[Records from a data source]
*****

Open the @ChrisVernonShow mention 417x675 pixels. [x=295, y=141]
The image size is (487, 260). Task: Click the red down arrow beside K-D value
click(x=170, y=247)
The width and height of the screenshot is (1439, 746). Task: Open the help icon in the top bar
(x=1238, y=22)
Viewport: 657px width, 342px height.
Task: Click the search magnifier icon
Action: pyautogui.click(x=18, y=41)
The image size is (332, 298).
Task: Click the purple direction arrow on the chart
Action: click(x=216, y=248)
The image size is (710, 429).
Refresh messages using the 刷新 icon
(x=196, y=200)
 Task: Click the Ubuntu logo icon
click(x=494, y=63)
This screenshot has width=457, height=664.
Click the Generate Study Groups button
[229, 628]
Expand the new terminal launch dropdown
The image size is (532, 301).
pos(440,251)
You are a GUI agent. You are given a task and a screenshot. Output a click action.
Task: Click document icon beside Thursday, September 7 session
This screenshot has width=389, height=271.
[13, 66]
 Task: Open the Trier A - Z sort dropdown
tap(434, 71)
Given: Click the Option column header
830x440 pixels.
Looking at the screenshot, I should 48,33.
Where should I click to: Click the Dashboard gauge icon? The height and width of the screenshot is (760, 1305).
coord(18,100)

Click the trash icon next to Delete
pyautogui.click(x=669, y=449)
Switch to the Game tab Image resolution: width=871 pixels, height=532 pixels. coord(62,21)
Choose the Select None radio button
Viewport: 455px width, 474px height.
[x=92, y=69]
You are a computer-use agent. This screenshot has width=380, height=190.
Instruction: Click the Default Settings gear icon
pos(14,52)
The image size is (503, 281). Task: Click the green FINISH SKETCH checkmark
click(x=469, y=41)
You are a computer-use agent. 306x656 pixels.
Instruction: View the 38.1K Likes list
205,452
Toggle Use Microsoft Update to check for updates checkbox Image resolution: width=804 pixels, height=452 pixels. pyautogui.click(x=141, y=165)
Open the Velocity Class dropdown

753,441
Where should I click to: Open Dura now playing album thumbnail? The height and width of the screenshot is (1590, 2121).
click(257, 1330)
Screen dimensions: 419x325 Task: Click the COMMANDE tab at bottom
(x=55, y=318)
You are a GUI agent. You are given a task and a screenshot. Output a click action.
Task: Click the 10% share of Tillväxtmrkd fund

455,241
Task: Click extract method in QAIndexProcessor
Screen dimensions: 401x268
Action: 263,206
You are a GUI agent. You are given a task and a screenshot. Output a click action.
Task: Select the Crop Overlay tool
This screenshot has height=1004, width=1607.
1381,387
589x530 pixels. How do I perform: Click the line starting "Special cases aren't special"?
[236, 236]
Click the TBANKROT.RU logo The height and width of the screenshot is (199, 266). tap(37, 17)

*****

Copy the rows starting at the beginning and ending at the line containing "(x=196, y=200)", with both ends included.

→ **PROBLEM SOLUTION**:
Open the @ChrisVernonShow mention 417x675 pixels. [x=295, y=141]
The image size is (487, 260). Task: Click the red down arrow beside K-D value
click(x=170, y=247)
The width and height of the screenshot is (1439, 746). Task: Open the help icon in the top bar
(x=1238, y=22)
Viewport: 657px width, 342px height.
Task: Click the search magnifier icon
Action: pyautogui.click(x=18, y=41)
The image size is (332, 298).
Task: Click the purple direction arrow on the chart
Action: click(x=216, y=248)
The image size is (710, 429).
Refresh messages using the 刷新 icon
(x=196, y=200)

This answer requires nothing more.